The bridle path is a shaved or clipped section of the mane, beginning behind the ears of a horse at the poll, delineating the area where the crownpiece of the bridle lies. Bridle paths are a common style of grooming in the United States, but are not seen as often in Europe.

==Grooming==
A bridle path is usually clipped or shaved in the mane for competition in certain disciplines, and this may be done on ordinary riding horses as well. A bridle path allows the bridle or halter to lie flat on the head of the horse, which may be more comfortable. It also is thought to give the horse the appearance of a slimmer throatlatch, a generally desirable conformation trait.

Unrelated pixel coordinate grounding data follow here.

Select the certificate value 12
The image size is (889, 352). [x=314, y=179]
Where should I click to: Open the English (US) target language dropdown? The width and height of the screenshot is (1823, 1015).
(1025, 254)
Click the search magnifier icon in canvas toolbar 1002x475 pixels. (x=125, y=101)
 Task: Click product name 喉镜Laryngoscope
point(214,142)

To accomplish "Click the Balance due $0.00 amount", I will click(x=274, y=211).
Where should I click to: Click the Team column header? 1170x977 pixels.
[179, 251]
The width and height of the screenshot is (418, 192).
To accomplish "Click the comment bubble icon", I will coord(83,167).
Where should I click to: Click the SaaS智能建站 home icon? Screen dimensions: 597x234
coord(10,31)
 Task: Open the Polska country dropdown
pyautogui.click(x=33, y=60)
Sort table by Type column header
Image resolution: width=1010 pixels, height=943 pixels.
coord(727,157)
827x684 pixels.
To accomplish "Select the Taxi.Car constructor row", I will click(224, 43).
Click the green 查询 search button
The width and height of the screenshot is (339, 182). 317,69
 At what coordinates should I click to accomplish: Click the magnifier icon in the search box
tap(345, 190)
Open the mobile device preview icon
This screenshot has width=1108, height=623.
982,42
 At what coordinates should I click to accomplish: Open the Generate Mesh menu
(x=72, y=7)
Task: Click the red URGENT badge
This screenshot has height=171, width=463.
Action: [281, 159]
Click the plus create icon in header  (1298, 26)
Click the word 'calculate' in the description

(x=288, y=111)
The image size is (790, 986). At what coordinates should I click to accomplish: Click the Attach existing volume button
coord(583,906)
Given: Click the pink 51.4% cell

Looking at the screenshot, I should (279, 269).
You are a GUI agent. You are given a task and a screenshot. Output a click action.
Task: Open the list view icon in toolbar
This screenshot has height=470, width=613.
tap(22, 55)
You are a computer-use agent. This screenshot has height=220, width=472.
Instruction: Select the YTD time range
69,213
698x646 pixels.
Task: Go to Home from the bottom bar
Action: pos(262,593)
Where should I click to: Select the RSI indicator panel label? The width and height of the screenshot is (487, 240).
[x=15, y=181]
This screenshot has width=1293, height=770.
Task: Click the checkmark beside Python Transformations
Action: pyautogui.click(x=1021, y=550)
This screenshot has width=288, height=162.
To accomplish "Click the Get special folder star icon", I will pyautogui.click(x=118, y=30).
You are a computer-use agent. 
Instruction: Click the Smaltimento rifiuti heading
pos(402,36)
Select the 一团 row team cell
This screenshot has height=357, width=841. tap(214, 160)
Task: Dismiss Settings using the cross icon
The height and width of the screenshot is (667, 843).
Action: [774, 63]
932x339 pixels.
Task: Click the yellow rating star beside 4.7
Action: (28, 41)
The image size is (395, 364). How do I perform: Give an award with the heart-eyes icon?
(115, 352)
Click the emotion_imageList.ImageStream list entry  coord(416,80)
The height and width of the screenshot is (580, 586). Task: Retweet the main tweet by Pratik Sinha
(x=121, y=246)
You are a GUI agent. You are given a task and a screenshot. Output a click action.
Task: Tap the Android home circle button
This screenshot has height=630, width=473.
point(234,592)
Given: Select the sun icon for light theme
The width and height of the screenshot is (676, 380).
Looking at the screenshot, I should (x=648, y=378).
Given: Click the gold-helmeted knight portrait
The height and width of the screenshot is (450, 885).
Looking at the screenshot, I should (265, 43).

If the bridle path is cut too far, it can take up to 6 months for the mane to grow back to a length that allows it to lie over neatly, and as long as a year to reach its fullest possible natural length. Grooms usually start clipping the bridle path by working from the desired end of the bridle path towards the ears, as clipping from the ears backwards may result in a longer bridle path than desired.

==Bridle path length==
The length of the bridle path often varies between the equestrian disciplines and breeds. Bridle paths are common in the United States, less so in Europe. In the USA, the following standards are common:

- The Hunter-type English riding disciplines, including dressage, show jumping, eventing, and hunt seat equitation, prefer a short bridle path of 1-2 inches. This length is also appropriate for certain breeds, including Thoroughbreds and Warmbloods.
- Saddle seat and fine harness horses are shown with a longer bridle path of at least 8 inches. It is usually appropriate for use on breeds associated with these disciplines, even when certain individual animals are shown in-hand or under saddle in other disciplines. Breeds clipped to a "Saddle type" style include American Saddlebreds, Tennessee Walking Horses, National Show Horses, Arabians, and Morgans.
- The Western riding disciplines, including the western performance disciplines such as reining and western pleasure, generally cut a bridle path that is as long as the length of the horse's ear when laid flat back against the mane, generally no more than 6 to 8 inches. Stock horse breeds, including Quarter Horses, American Paint Horses, and Appaloosas, use this style of cut.
- Andalusians generally never have a bridle path longer than 1 inch.
- Peruvian Pasos are sometimes prohibited to have a bridle path by certain show organizations.
- Icelandic horses generally do not have a bridle path clipped.